The global sharing economy is expected to grow from the estimated $15 billion in 2014 to $335 billion by 2025. One study found that over 86.5 million adults in the United States will participate in the peer-to-peer sharing economy in the year 2021 alone.[1]

The ever-expanding sharing economy operates within the framework of an insurance industry that is constantly adapting to new technologies and risks. Naturally, this evolution comes with opportunities and challenges. Carriers around the world are developing solutions to these new risk management needs. What follows is a non-exhaustive overview of the opportunities, challenges and solutions for traditional property and casualty carriers in the U.S. sharing economy marketplace.

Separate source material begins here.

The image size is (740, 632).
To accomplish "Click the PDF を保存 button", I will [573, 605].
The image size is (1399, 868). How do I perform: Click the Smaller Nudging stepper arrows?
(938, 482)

Opportunity for Insurers in the Sharing Economy

This year, Lloyd’s of London and Deloitte published findings from their consumer research study evaluating the interplay between the sharing economy and the insurance industry.[2] Two things are clear from the research: the opportunity for insurers to tap into new revenue streams is significant and access to insurance drives growth for sharing platforms.

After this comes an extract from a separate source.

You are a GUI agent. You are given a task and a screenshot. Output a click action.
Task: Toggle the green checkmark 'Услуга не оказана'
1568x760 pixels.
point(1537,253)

According to the study, between 2015 and 2018, in the United States alone, 52 million people will have shared assets, possessions or services with consumers. However, only 8 percent of the U.S. respondents reported participating in the supply-side of the sharing economy (i.e., providing a product or service), and 49% of respondents reported never being on the demand-side (i.e., buying a product or service).[3] In other words, the untapped market is huge. According to the Lloyd’s/ Deloitte study, a major barrier to market participation is perceived risk.

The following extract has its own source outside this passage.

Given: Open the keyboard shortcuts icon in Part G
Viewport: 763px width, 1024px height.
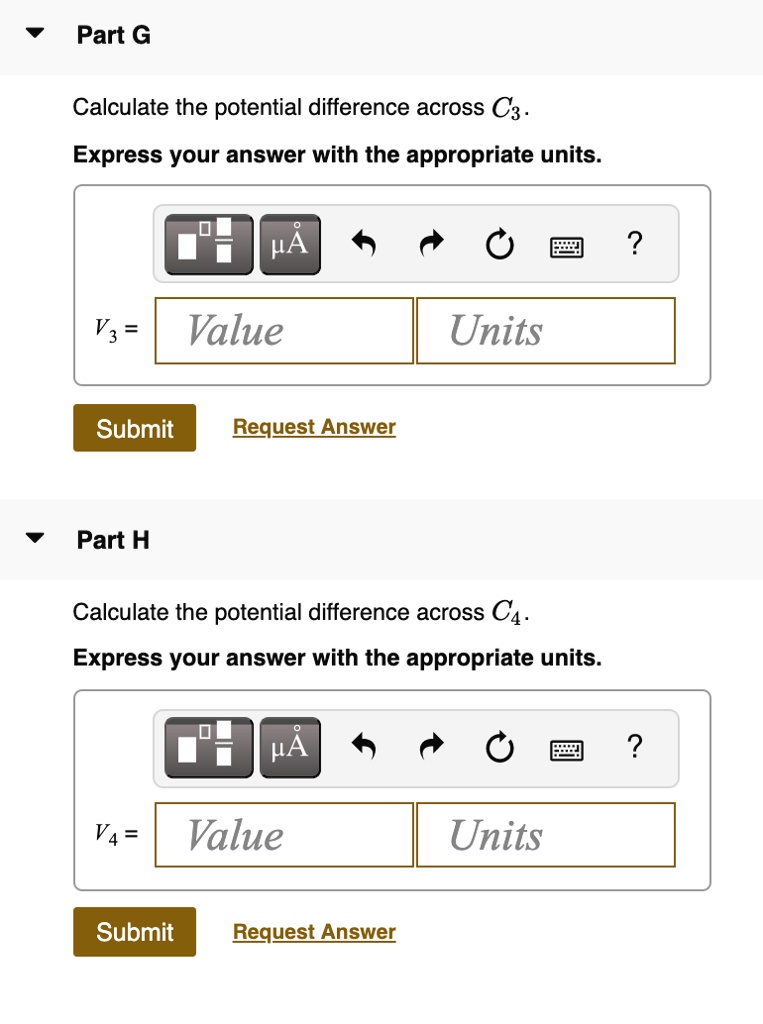Looking at the screenshot, I should pyautogui.click(x=565, y=246).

For instance, on the supply-side, 39% of U.S. respondents were put off by the risk of assets being damaged, and 40 percent were concerned there are not sufficient safeguards in place for participants if something goes wrong.[4] But 66 percent of U.S. respondents not participating in the sharing economy would be more likely to share an asset or offer a service if they knew they would be protected by insurance.[5] And of those U.S. respondents already sharing an asset or service, over 70 percent strongly believed that revenue would increase if the platform offered insurance.[6] In spite of that belief, fewer than half of supply-side participants reported obtaining new or upgraded insurance.[7]

Despite the opportunity for growth, the traditional insurance industry has struggled to keep pace with the risk management needs arising out of this rapidly evolving marketplace.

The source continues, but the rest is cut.